• [DATA EXTRACTS]:
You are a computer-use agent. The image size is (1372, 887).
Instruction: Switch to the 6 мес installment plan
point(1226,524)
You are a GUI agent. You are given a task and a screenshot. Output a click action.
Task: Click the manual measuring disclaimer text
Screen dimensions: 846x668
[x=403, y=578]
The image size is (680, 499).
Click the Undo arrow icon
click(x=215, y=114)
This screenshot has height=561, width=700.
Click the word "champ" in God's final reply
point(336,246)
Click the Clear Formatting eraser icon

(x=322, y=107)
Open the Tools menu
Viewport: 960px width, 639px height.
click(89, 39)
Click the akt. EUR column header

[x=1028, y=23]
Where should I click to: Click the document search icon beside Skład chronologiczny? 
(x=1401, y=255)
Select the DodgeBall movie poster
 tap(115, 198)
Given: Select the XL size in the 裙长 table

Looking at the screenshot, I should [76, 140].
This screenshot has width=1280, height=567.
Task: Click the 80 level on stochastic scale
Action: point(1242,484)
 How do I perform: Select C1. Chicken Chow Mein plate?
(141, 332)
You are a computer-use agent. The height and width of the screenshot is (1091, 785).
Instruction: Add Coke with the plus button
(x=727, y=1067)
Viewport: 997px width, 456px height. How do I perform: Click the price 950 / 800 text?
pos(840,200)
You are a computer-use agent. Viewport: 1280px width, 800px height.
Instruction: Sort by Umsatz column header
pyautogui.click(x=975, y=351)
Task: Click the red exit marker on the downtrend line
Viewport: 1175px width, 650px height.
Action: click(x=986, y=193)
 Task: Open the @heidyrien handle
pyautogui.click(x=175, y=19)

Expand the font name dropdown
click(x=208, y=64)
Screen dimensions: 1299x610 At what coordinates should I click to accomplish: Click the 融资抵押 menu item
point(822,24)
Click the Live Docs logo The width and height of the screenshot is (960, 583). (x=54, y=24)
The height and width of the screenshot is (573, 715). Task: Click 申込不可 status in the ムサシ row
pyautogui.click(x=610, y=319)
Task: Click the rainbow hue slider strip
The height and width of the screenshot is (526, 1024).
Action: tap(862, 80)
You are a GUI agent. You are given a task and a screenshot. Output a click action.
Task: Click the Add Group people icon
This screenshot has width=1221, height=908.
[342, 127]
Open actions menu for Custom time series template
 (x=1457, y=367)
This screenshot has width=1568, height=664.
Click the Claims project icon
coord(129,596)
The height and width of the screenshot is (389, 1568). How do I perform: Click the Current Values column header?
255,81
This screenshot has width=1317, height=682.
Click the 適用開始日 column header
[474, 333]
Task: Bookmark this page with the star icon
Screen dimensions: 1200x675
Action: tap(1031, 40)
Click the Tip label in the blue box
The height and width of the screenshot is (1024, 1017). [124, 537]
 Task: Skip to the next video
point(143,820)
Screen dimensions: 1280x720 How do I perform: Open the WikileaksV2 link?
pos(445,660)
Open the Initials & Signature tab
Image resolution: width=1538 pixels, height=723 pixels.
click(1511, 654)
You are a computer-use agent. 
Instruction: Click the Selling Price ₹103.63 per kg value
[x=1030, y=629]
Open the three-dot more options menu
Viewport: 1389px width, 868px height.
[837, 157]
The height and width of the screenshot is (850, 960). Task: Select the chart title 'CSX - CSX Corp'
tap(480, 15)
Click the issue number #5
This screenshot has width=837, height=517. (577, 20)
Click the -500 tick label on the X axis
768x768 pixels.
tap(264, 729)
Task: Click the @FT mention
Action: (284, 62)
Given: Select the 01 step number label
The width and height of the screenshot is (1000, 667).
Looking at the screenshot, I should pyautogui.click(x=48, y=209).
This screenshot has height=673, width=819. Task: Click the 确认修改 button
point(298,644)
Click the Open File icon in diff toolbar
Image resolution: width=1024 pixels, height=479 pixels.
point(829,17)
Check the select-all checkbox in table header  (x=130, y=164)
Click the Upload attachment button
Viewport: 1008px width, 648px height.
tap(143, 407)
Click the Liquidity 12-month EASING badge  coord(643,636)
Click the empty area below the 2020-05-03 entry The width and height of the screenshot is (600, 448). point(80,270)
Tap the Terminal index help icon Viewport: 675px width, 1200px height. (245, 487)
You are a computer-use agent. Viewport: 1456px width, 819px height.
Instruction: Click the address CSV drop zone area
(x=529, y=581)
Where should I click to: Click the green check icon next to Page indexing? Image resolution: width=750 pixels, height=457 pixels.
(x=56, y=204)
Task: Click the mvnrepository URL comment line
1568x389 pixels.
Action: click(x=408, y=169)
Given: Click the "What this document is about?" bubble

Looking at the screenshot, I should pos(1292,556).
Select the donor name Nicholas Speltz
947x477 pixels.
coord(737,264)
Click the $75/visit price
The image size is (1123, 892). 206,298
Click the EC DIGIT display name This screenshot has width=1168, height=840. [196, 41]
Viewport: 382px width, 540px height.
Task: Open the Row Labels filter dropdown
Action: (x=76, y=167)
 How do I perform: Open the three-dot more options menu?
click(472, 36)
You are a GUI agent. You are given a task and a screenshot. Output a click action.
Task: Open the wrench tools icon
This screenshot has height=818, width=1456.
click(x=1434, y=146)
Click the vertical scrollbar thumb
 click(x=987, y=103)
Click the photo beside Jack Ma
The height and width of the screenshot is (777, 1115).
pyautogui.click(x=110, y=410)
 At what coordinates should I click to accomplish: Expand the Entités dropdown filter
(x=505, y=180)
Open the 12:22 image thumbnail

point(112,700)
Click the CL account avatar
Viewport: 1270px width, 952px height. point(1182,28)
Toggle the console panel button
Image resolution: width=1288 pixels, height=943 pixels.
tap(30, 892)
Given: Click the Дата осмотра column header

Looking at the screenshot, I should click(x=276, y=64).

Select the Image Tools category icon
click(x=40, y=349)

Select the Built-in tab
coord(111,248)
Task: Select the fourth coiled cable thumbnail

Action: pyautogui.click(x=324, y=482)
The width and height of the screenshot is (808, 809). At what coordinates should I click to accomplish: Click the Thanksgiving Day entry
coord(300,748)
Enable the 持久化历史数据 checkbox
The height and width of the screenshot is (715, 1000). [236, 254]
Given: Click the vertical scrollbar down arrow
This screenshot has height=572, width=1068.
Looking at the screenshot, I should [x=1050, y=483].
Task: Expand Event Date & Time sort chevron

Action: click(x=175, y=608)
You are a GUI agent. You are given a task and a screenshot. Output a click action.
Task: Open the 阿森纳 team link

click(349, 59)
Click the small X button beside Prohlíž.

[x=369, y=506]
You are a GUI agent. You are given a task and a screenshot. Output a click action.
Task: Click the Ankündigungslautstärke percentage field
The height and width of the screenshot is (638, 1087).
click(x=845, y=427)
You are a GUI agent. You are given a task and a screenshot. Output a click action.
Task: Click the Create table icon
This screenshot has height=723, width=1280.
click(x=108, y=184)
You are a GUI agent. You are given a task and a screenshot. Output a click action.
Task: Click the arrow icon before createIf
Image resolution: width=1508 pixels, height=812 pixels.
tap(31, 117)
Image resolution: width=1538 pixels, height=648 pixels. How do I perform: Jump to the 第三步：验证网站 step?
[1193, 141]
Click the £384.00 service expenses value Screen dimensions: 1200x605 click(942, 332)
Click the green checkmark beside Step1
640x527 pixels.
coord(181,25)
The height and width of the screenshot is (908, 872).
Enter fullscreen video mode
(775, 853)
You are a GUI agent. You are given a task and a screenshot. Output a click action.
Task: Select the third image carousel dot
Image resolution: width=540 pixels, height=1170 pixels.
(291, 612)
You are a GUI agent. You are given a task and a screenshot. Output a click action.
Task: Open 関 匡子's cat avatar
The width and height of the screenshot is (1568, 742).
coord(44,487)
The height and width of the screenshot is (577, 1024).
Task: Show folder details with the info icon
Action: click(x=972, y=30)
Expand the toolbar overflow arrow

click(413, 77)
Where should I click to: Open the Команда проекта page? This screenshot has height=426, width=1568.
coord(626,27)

• [TASK GOAL]:
Copy the whole listing above once more, character for character.

• [SOLUTION TO THE PROBLEM]:
You are a computer-use agent. The image size is (1372, 887).
Instruction: Switch to the 6 мес installment plan
point(1226,524)
You are a GUI agent. You are given a task and a screenshot. Output a click action.
Task: Click the manual measuring disclaimer text
Screen dimensions: 846x668
[x=403, y=578]
The image size is (680, 499).
Click the Undo arrow icon
click(x=215, y=114)
This screenshot has height=561, width=700.
Click the word "champ" in God's final reply
point(336,246)
Click the Clear Formatting eraser icon

(x=322, y=107)
Open the Tools menu
Viewport: 960px width, 639px height.
click(89, 39)
Click the akt. EUR column header

[x=1028, y=23]
Where should I click to: Click the document search icon beside Skład chronologiczny? 
(x=1401, y=255)
Select the DodgeBall movie poster
 tap(115, 198)
Given: Select the XL size in the 裙长 table

Looking at the screenshot, I should [76, 140].
This screenshot has width=1280, height=567.
Task: Click the 80 level on stochastic scale
Action: point(1242,484)
 How do I perform: Select C1. Chicken Chow Mein plate?
(141, 332)
You are a computer-use agent. The height and width of the screenshot is (1091, 785).
Instruction: Add Coke with the plus button
(x=727, y=1067)
Viewport: 997px width, 456px height. How do I perform: Click the price 950 / 800 text?
pos(840,200)
You are a computer-use agent. Viewport: 1280px width, 800px height.
Instruction: Sort by Umsatz column header
pyautogui.click(x=975, y=351)
Task: Click the red exit marker on the downtrend line
Viewport: 1175px width, 650px height.
Action: click(x=986, y=193)
 Task: Open the @heidyrien handle
pyautogui.click(x=175, y=19)

Expand the font name dropdown
click(x=208, y=64)
Screen dimensions: 1299x610 At what coordinates should I click to accomplish: Click the 融资抵押 menu item
point(822,24)
Click the Live Docs logo The width and height of the screenshot is (960, 583). (x=54, y=24)
The height and width of the screenshot is (573, 715). Task: Click 申込不可 status in the ムサシ row
pyautogui.click(x=610, y=319)
Task: Click the rainbow hue slider strip
The height and width of the screenshot is (526, 1024).
Action: tap(862, 80)
You are a GUI agent. You are given a task and a screenshot. Output a click action.
Task: Click the Add Group people icon
This screenshot has width=1221, height=908.
[342, 127]
Open actions menu for Custom time series template
 (x=1457, y=367)
This screenshot has width=1568, height=664.
Click the Claims project icon
coord(129,596)
The height and width of the screenshot is (389, 1568). How do I perform: Click the Current Values column header?
255,81
This screenshot has width=1317, height=682.
Click the 適用開始日 column header
[474, 333]
Task: Bookmark this page with the star icon
Screen dimensions: 1200x675
Action: tap(1031, 40)
Click the Tip label in the blue box
The height and width of the screenshot is (1024, 1017). [124, 537]
 Task: Skip to the next video
point(143,820)
Screen dimensions: 1280x720 How do I perform: Open the WikileaksV2 link?
pos(445,660)
Open the Initials & Signature tab
Image resolution: width=1538 pixels, height=723 pixels.
click(1511, 654)
You are a computer-use agent. 
Instruction: Click the Selling Price ₹103.63 per kg value
[x=1030, y=629]
Open the three-dot more options menu
Viewport: 1389px width, 868px height.
[837, 157]
The height and width of the screenshot is (850, 960). Task: Select the chart title 'CSX - CSX Corp'
tap(480, 15)
Click the issue number #5
This screenshot has width=837, height=517. (577, 20)
Click the -500 tick label on the X axis
768x768 pixels.
tap(264, 729)
Task: Click the @FT mention
Action: (284, 62)
Given: Select the 01 step number label
The width and height of the screenshot is (1000, 667).
Looking at the screenshot, I should pyautogui.click(x=48, y=209).
This screenshot has height=673, width=819. Task: Click the 确认修改 button
point(298,644)
Click the Open File icon in diff toolbar
Image resolution: width=1024 pixels, height=479 pixels.
point(829,17)
Check the select-all checkbox in table header  (x=130, y=164)
Click the Upload attachment button
Viewport: 1008px width, 648px height.
tap(143, 407)
Click the Liquidity 12-month EASING badge  coord(643,636)
Click the empty area below the 2020-05-03 entry The width and height of the screenshot is (600, 448). point(80,270)
Tap the Terminal index help icon Viewport: 675px width, 1200px height. (245, 487)
You are a computer-use agent. Viewport: 1456px width, 819px height.
Instruction: Click the address CSV drop zone area
(x=529, y=581)
Where should I click to: Click the green check icon next to Page indexing? Image resolution: width=750 pixels, height=457 pixels.
(x=56, y=204)
Task: Click the mvnrepository URL comment line
1568x389 pixels.
Action: click(x=408, y=169)
Given: Click the "What this document is about?" bubble

Looking at the screenshot, I should pos(1292,556).
Select the donor name Nicholas Speltz
947x477 pixels.
coord(737,264)
Click the $75/visit price
The image size is (1123, 892). 206,298
Click the EC DIGIT display name This screenshot has width=1168, height=840. [196, 41]
Viewport: 382px width, 540px height.
Task: Open the Row Labels filter dropdown
Action: (x=76, y=167)
 How do I perform: Open the three-dot more options menu?
click(472, 36)
You are a GUI agent. You are given a task and a screenshot. Output a click action.
Task: Open the wrench tools icon
This screenshot has height=818, width=1456.
click(x=1434, y=146)
Click the vertical scrollbar thumb
 click(x=987, y=103)
Click the photo beside Jack Ma
The height and width of the screenshot is (777, 1115).
pyautogui.click(x=110, y=410)
 At what coordinates should I click to accomplish: Expand the Entités dropdown filter
(x=505, y=180)
Open the 12:22 image thumbnail

point(112,700)
Click the CL account avatar
Viewport: 1270px width, 952px height. point(1182,28)
Toggle the console panel button
Image resolution: width=1288 pixels, height=943 pixels.
tap(30, 892)
Given: Click the Дата осмотра column header

Looking at the screenshot, I should click(x=276, y=64).

Select the Image Tools category icon
click(x=40, y=349)

Select the Built-in tab
coord(111,248)
Task: Select the fourth coiled cable thumbnail

Action: pyautogui.click(x=324, y=482)
The width and height of the screenshot is (808, 809). At what coordinates should I click to accomplish: Click the Thanksgiving Day entry
coord(300,748)
Enable the 持久化历史数据 checkbox
The height and width of the screenshot is (715, 1000). [236, 254]
Given: Click the vertical scrollbar down arrow
This screenshot has height=572, width=1068.
Looking at the screenshot, I should [x=1050, y=483].
Task: Expand Event Date & Time sort chevron

Action: click(x=175, y=608)
You are a GUI agent. You are given a task and a screenshot. Output a click action.
Task: Open the 阿森纳 team link

click(349, 59)
Click the small X button beside Prohlíž.

[x=369, y=506]
You are a GUI agent. You are given a task and a screenshot. Output a click action.
Task: Click the Ankündigungslautstärke percentage field
The height and width of the screenshot is (638, 1087).
click(x=845, y=427)
You are a GUI agent. You are given a task and a screenshot. Output a click action.
Task: Click the Create table icon
This screenshot has height=723, width=1280.
click(x=108, y=184)
You are a GUI agent. You are given a task and a screenshot. Output a click action.
Task: Click the arrow icon before createIf
Image resolution: width=1508 pixels, height=812 pixels.
tap(31, 117)
Image resolution: width=1538 pixels, height=648 pixels. How do I perform: Jump to the 第三步：验证网站 step?
[1193, 141]
Click the £384.00 service expenses value Screen dimensions: 1200x605 click(942, 332)
Click the green checkmark beside Step1
640x527 pixels.
coord(181,25)
The height and width of the screenshot is (908, 872).
Enter fullscreen video mode
(775, 853)
You are a GUI agent. You are given a task and a screenshot. Output a click action.
Task: Select the third image carousel dot
Image resolution: width=540 pixels, height=1170 pixels.
(291, 612)
You are a GUI agent. You are given a task and a screenshot. Output a click action.
Task: Open 関 匡子's cat avatar
The width and height of the screenshot is (1568, 742).
coord(44,487)
The height and width of the screenshot is (577, 1024).
Task: Show folder details with the info icon
Action: click(x=972, y=30)
Expand the toolbar overflow arrow

click(413, 77)
Where should I click to: Open the Команда проекта page? This screenshot has height=426, width=1568.
coord(626,27)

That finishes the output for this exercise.